***** TEXT PASSAGE *****

The crucial component of data analysis is to ensure that the data is understandable by machines. Machines can only recognize 1’s and 0’s, not text, photos, or movies. It takes several steps to convert our text data to binary numbers. So Preprocessing the data is a must, and it requires cleaning the data and also involves converting raw data into a machine recognizable format. Regular expressions (@, https, # etc.) were removed along with the punctuation. After applying the case-folding for the letters, we employed tokenization and stemming.

Fig. 1.
figure 1

Block diagram showing the Sentiment Analysis process

3.2 Sentiment Analysis

We used two main types of methods for sentiment or emotion analysis, Lexicon-based and Deep learning Based.

Lexicon-Based Method VADER:

The detection of sentiment polarity (negative, positive, neutral, and complex) in tweets is done using VADER, a lexicon-based program that analyzes Twitter sentiments and categorizes tweets according to vocabulary. VADER’s dictionary differs from conventional dictionaries because it has acronyms, contractions, emoticons, and slang words that are frequently utilized in informal online interactions like those on Twitter. Moreover, VADER takes into account degree modifiers that affect sentiment intensity. In our study, the emotion of each tweet was evaluated using the VADER’s complex score, which ranges from −1 to 1 (−1 represents severe negative, and 1 implies extreme positive) [18]. A tweet was categorized as positive if its compound score was more than 0 (zero), negative if it had a compound score below 0 (zero), and neutral if it had a compound score of 0 (zero). These are the conventional cutoff points derived from the literature.

VADER examines a text for any known emotional components and modifies the intensity and polarisation in accordance with the rules to determine the sentimental score of the full text. Then, VADER adds the feature scores and uses the function to normalize the final score to (−1, 1) as shown in Eq. 1.

$$x=\frac{x}{\sqrt{{x}^{2}+\alpha }}$$
(1)

where x is the sum of sentimental scores, and α is the normalization constant and by default, its value is set to 15 [19, 20].

Deep Learning Based Method BERT:

Bidirectional Encoder Representations from Transformers (BERT) is a pre-trained word embedding model which is based on transformer-encoded architecture. Without needing extensive task-specific architectural changes, the pre-trained BERT model may be improved just with one more output layer to provide cutting-edge models for a number of tasks, such as question answering and language inference. It provides brand-new, cutting-edge findings on eleven natural language processing tasks [21, 22]. The “nlptown/bert-base-multilingual-uncased-sentiment” model, which has been optimized for sentiment analysis in six distinct languages, including English, is used in this work. The sentiment level provided by this model ranges from 1 to 5, where 1 represents an extremely negative and 5 represents an extremely positive sentiment. In our study, we converted scores 1, 2 to negative, 3 to neutral, and 4, 5 to positive.

3.3 Model Building

Finally, we employed 5 popular supervised ML algorithms viz. Naive Bayes (NB), Random Forest (RF), Gradient boosting (GBC), XGBoost (XGB) and Support Vector Machine (SVM) to classify sentiments of tweets.

***** RECORD SET *****

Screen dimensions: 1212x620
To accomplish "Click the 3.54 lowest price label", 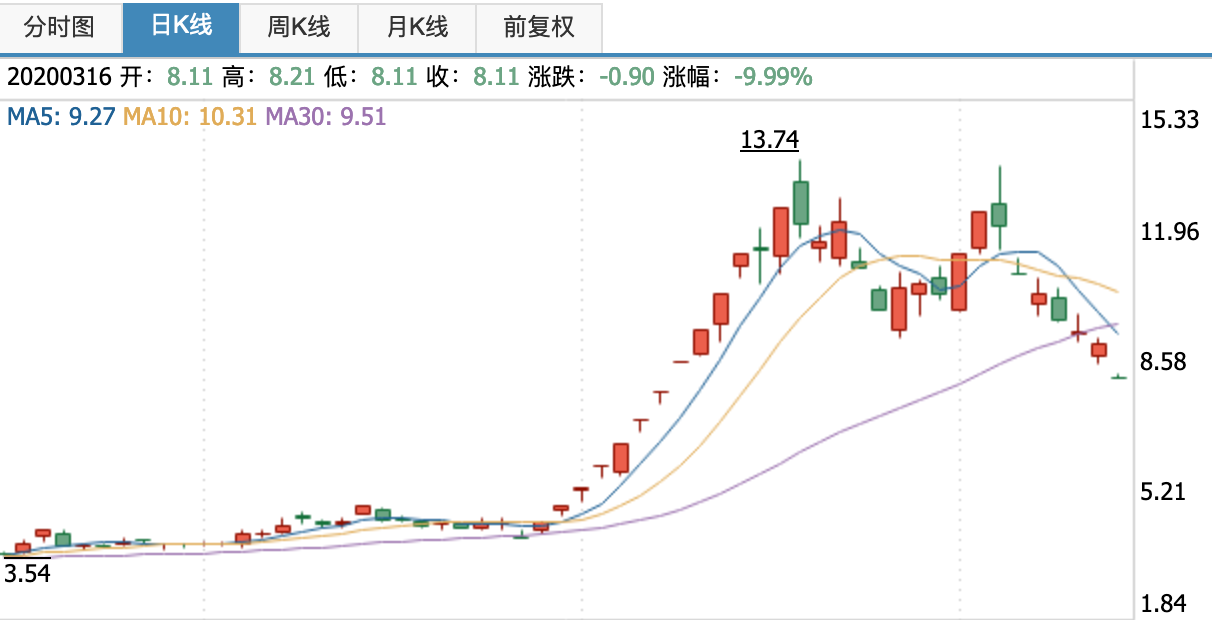I will pyautogui.click(x=27, y=573).
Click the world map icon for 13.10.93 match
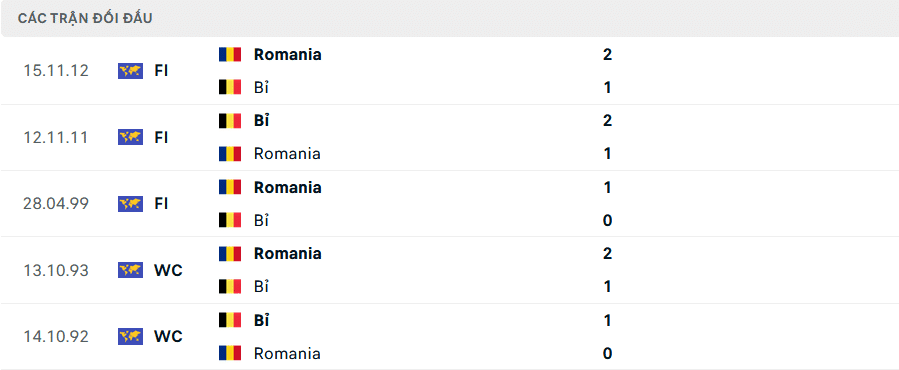 click(x=130, y=270)
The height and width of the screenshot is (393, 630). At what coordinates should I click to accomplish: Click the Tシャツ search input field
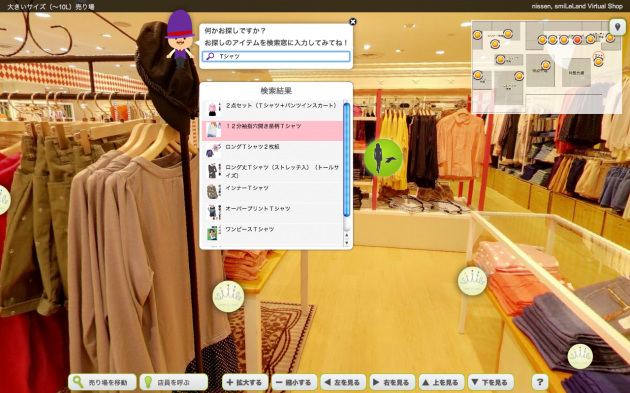click(276, 57)
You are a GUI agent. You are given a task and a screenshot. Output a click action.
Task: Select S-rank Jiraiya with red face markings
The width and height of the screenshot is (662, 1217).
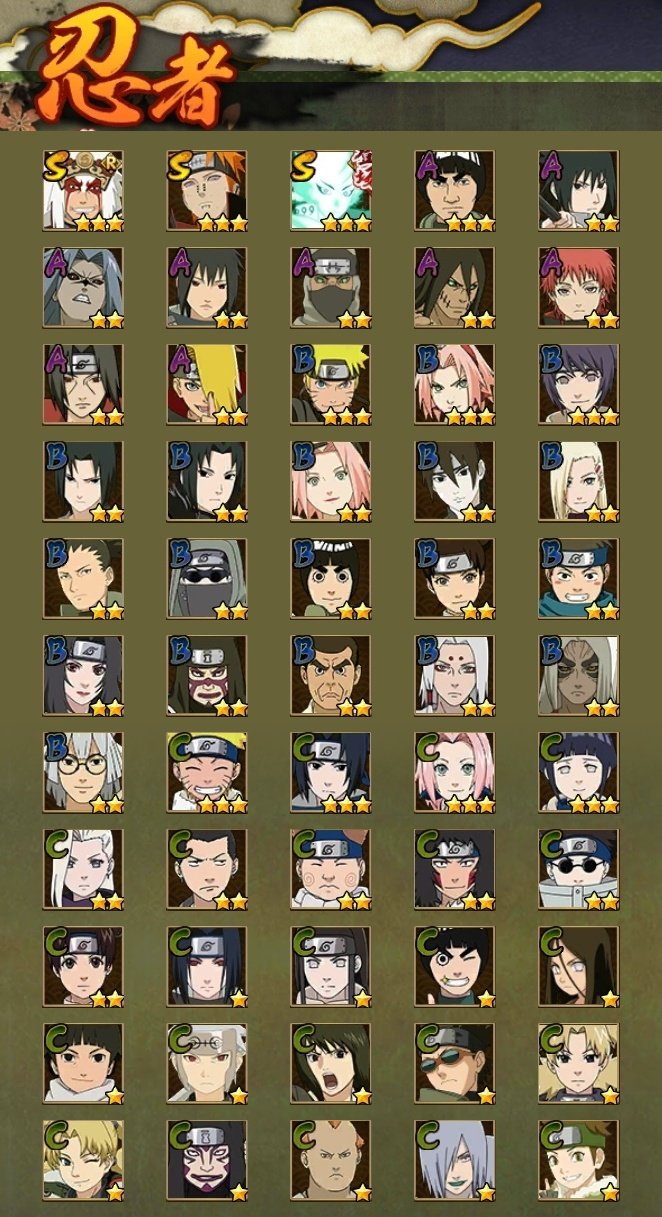[x=83, y=190]
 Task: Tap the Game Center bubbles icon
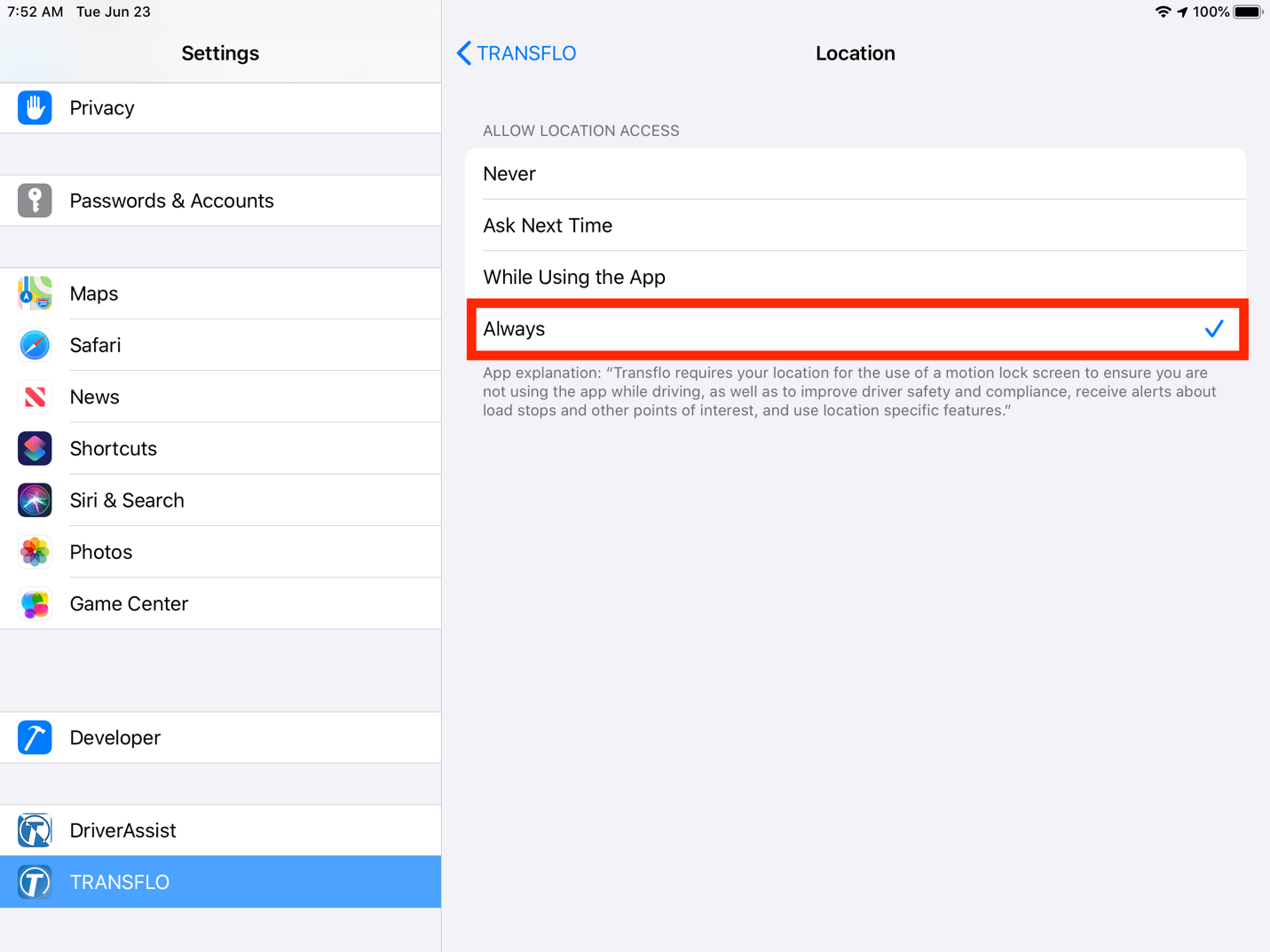tap(35, 604)
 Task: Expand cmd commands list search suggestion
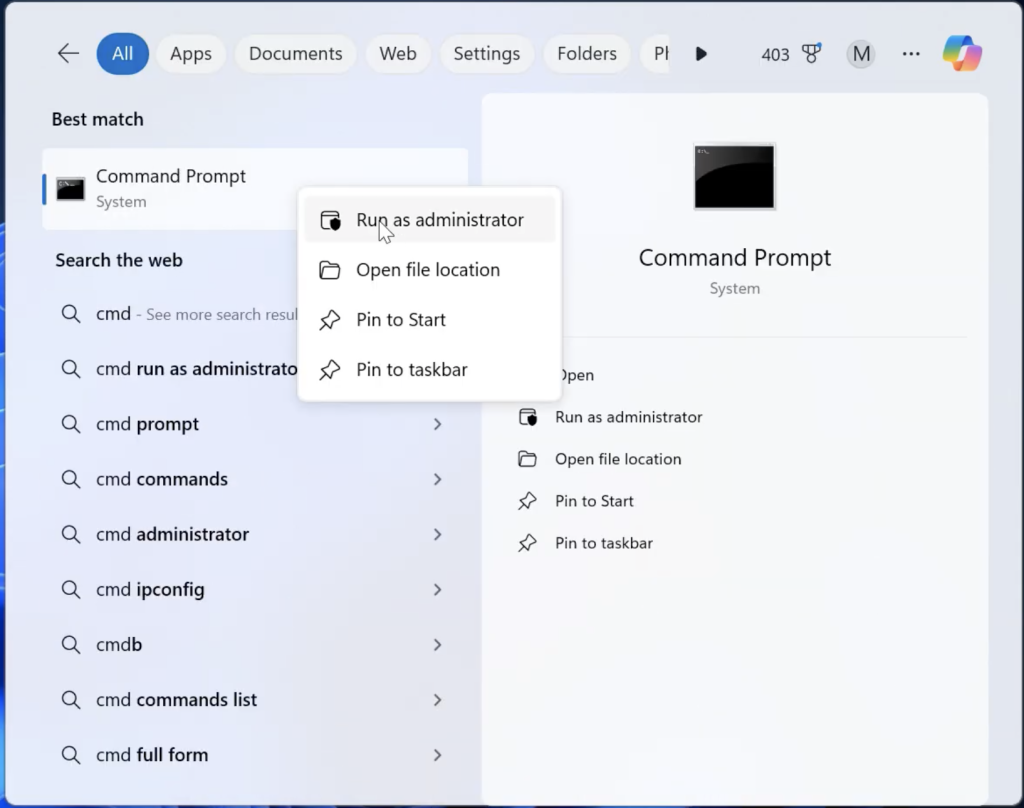438,699
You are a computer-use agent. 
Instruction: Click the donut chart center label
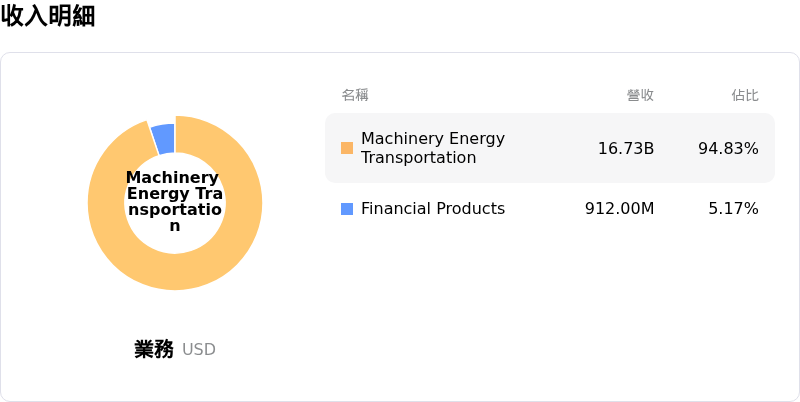click(174, 202)
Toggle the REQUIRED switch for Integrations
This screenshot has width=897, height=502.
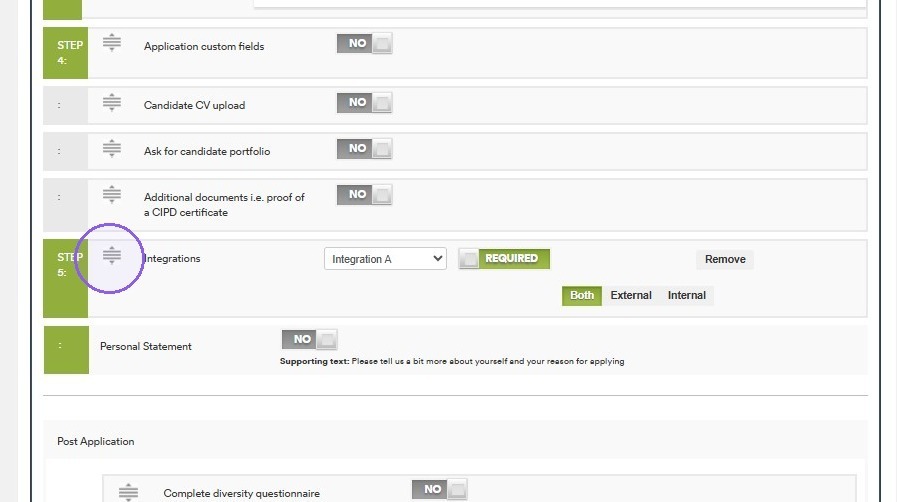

*****

_QUESTIONS TO ANSWER_:
a – Answer these questions from the sentiment analysis text:
(i) What is the default value of the normalization constant α?
(ii) Which BERT sentiment score is converted to neutral?
(iii) How many supervised ML algorithms were used to classify tweet sentiments?
b – Decide whether each statement agrees with the sentiment analysis text. Answer yes or no, and quote the deciding words.
(i) VADER's dictionary includes emoticons and slang words.
(ii) The nlptown model was optimized for sentiment analysis in ten languages.
(iii) A tweet with a compound score of 0 was classified as negative.
Rely only on the sentiment analysis text when answering.

_EXERCISE SOLUTIONS_:
a –
(i) 15
(ii) 3
(iii) 5

b –
(i) Yes: "it has acronyms, contractions, emoticons, and slang words"
(ii) No: "optimized for sentiment analysis in six distinct languages, including English"
(iii) No: "neutral if it had a compound score of 0 (zero)"